:: DATA EXCERPTS
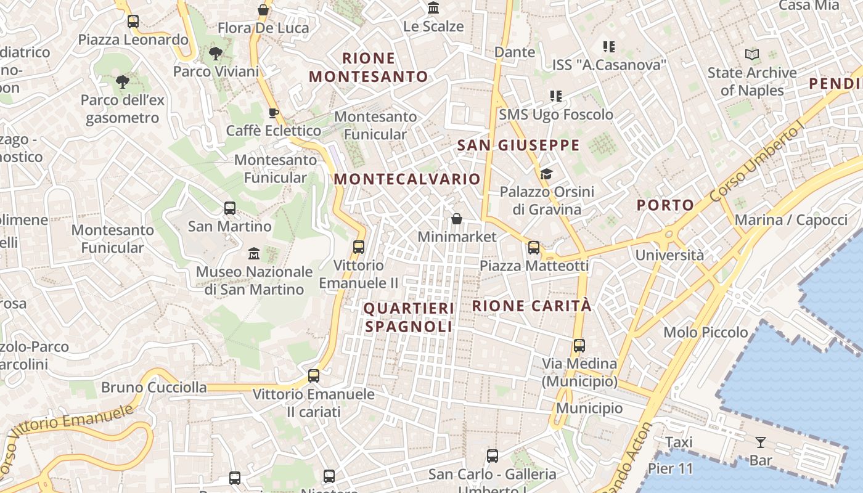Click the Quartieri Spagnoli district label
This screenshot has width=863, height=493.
(x=409, y=317)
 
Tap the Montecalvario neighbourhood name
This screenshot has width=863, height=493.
(x=407, y=179)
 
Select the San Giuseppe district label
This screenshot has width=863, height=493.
(x=518, y=145)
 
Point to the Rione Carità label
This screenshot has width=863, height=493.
(x=531, y=306)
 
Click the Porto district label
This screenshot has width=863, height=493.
(x=665, y=205)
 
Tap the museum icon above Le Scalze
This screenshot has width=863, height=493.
(x=433, y=9)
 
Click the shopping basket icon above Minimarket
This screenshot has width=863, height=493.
(x=457, y=219)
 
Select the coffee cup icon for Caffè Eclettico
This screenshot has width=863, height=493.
(x=274, y=113)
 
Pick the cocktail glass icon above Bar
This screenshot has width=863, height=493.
(x=760, y=442)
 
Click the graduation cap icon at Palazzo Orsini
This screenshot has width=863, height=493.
(x=546, y=174)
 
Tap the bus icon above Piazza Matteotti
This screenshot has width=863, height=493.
(x=534, y=248)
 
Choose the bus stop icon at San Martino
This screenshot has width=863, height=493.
(x=230, y=208)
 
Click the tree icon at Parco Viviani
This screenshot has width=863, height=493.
(x=215, y=54)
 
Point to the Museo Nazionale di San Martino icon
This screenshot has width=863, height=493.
(x=253, y=253)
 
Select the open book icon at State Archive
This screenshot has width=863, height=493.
(x=751, y=55)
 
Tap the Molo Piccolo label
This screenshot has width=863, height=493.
(x=705, y=333)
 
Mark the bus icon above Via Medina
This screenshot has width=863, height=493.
(x=579, y=346)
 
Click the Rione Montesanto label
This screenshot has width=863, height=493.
(x=368, y=67)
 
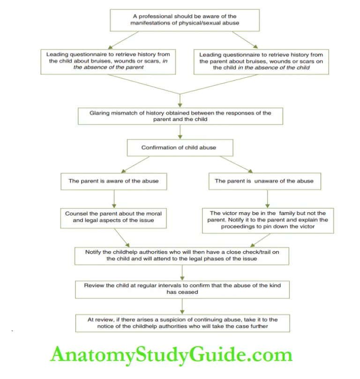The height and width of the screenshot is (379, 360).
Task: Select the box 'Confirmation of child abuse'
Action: pyautogui.click(x=179, y=148)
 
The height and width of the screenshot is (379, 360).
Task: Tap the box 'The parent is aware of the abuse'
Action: pyautogui.click(x=113, y=181)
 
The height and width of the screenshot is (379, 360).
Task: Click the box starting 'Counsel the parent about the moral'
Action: pyautogui.click(x=113, y=217)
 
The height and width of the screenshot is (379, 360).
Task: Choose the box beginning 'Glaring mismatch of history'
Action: pyautogui.click(x=180, y=116)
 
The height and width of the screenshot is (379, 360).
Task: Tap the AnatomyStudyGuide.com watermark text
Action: pyautogui.click(x=172, y=355)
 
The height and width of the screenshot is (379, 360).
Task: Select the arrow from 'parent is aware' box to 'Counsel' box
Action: pyautogui.click(x=113, y=198)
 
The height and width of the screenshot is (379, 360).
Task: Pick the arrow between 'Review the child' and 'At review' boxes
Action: pyautogui.click(x=182, y=305)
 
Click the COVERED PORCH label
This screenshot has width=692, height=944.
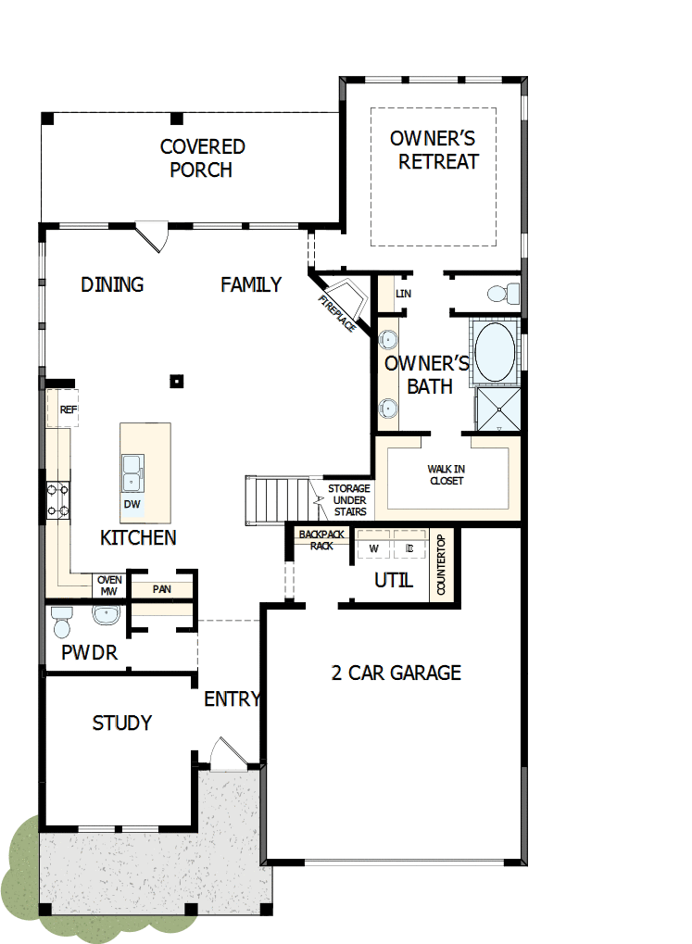[202, 158]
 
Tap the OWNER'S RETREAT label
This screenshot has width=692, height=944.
[433, 150]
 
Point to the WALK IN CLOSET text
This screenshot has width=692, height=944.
[447, 475]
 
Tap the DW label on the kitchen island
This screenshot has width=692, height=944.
[132, 504]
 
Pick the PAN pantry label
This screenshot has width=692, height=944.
[161, 588]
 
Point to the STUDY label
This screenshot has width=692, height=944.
[121, 723]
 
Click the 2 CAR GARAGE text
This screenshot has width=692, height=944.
[396, 673]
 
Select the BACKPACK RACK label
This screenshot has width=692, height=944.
[321, 540]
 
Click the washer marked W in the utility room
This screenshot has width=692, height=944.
[374, 548]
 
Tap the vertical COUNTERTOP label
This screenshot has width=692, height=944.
[442, 566]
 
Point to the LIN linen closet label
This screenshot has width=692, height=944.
[403, 294]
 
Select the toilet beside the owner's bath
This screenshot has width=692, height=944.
[502, 294]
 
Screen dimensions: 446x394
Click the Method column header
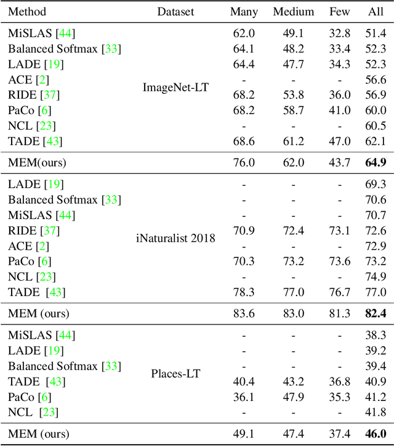coord(27,12)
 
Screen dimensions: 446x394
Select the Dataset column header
coord(175,12)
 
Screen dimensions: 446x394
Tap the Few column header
coord(339,12)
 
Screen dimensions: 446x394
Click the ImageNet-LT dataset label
coord(175,87)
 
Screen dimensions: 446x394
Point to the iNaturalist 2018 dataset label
coord(175,237)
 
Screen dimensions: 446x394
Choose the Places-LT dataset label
coord(175,373)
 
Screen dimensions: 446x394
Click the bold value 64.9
coord(375,163)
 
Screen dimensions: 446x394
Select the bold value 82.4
coord(375,313)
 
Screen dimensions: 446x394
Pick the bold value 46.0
coord(375,434)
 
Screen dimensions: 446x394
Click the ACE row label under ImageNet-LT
coord(20,79)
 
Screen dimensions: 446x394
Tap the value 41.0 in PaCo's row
coord(339,110)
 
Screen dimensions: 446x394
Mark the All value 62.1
coord(375,141)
::::
Rewrite every line of the data with "district label" changed to "district name" and nothing else altered. Leave the pictures out.

REPLY TO THE TASK:
Click the Quartieri Spagnoli district name
This screenshot has width=863, height=493.
(x=409, y=317)
 
Tap the Montecalvario neighbourhood name
This screenshot has width=863, height=493.
(x=407, y=179)
 
Select the San Giuseppe district name
This screenshot has width=863, height=493.
(x=518, y=145)
 
Point to the Rione Carità label
This screenshot has width=863, height=493.
(x=531, y=306)
 
Click the Porto district name
This screenshot has width=863, height=493.
(x=665, y=205)
 
Tap the museum icon above Le Scalze
This screenshot has width=863, height=493.
(x=433, y=9)
 
Click the shopping basket icon above Minimarket
This screenshot has width=863, height=493.
(x=457, y=219)
 
Select the coffee cup icon for Caffè Eclettico
This screenshot has width=863, height=493.
(x=274, y=113)
 
Pick the cocktail glass icon above Bar
This screenshot has width=863, height=493.
(x=760, y=442)
 
Click the graduation cap icon at Palazzo Orsini
This screenshot has width=863, height=493.
(x=546, y=174)
 
Tap the bus icon above Piazza Matteotti
This screenshot has width=863, height=493.
(x=534, y=248)
 
Choose the bus stop icon at San Martino
This screenshot has width=863, height=493.
(x=230, y=208)
 
Click the tree icon at Parco Viviani
This screenshot has width=863, height=493.
(x=215, y=54)
 
Point to the Museo Nazionale di San Martino icon
This screenshot has width=863, height=493.
(x=253, y=253)
 
Select the open book icon at State Archive
This screenshot has width=863, height=493.
(x=751, y=55)
 
Tap the Molo Piccolo label
This screenshot has width=863, height=493.
(x=705, y=333)
 
Mark the bus icon above Via Medina
This screenshot has width=863, height=493.
(x=579, y=346)
 
Click the Rione Montesanto label
This screenshot has width=863, height=493.
(x=368, y=67)
 
The height and width of the screenshot is (379, 360).
Task: Select the box 'Confirmation of child abuse'
Action: pyautogui.click(x=179, y=148)
 
The height and width of the screenshot is (379, 360).
Task: Tap the box 'The parent is aware of the abuse'
Action: pyautogui.click(x=113, y=181)
 
The height and width of the screenshot is (379, 360).
Task: Click the box starting 'Counsel the parent about the moral'
Action: pyautogui.click(x=113, y=217)
 
The height and width of the screenshot is (379, 360).
Task: Choose the box beginning 'Glaring mismatch of history'
Action: pyautogui.click(x=180, y=116)
 
The height and width of the screenshot is (379, 360).
Task: Tap the AnatomyStudyGuide.com watermark text
Action: pyautogui.click(x=172, y=355)
 
The height and width of the screenshot is (379, 360).
Task: Select the arrow from 'parent is aware' box to 'Counsel' box
Action: pyautogui.click(x=113, y=198)
 
The height and width of the screenshot is (379, 360).
Task: Pick the arrow between 'Review the child' and 'At review' boxes
Action: pyautogui.click(x=182, y=305)
 
Click the COVERED PORCH label
This screenshot has width=692, height=944.
[202, 158]
 
Tap the OWNER'S RETREAT label
This screenshot has width=692, height=944.
[433, 150]
 
Point to the WALK IN CLOSET text
This screenshot has width=692, height=944.
[447, 475]
 
Tap the DW label on the kitchen island
This screenshot has width=692, height=944.
[132, 504]
 
Pick the PAN pantry label
This screenshot has width=692, height=944.
[161, 588]
 
Point to the STUDY label
This screenshot has width=692, height=944.
[121, 723]
 
Click the 2 CAR GARAGE text
This screenshot has width=692, height=944.
[396, 673]
 
Select the BACKPACK RACK label
This screenshot has width=692, height=944.
[321, 540]
 
Click the washer marked W in the utility room
This screenshot has width=692, height=944.
[374, 548]
 
Tap the vertical COUNTERTOP label
This screenshot has width=692, height=944.
[442, 566]
 
Point to the LIN linen closet label
This screenshot has width=692, height=944.
[403, 294]
 
Select the toilet beside the owner's bath
This screenshot has width=692, height=944.
[502, 294]
 
Screen dimensions: 446x394
Click the Method column header
coord(27,12)
 
Screen dimensions: 446x394
Select the Dataset column header
coord(175,12)
 
Screen dimensions: 446x394
Tap the Few column header
coord(339,12)
 
Screen dimensions: 446x394
Click the ImageNet-LT dataset label
coord(175,87)
 
Screen dimensions: 446x394
Point to the iNaturalist 2018 dataset label
coord(175,237)
 
Screen dimensions: 446x394
Choose the Places-LT dataset label
coord(175,373)
 
Screen dimensions: 446x394
Click the bold value 64.9
coord(375,163)
 
Screen dimensions: 446x394
Select the bold value 82.4
coord(375,313)
 
Screen dimensions: 446x394
Pick the bold value 46.0
coord(375,434)
 
Screen dimensions: 446x394
Click the ACE row label under ImageNet-LT
coord(20,79)
 
Screen dimensions: 446x394
Tap the value 41.0 in PaCo's row
coord(339,110)
 
Screen dimensions: 446x394
Mark the All value 62.1
coord(375,141)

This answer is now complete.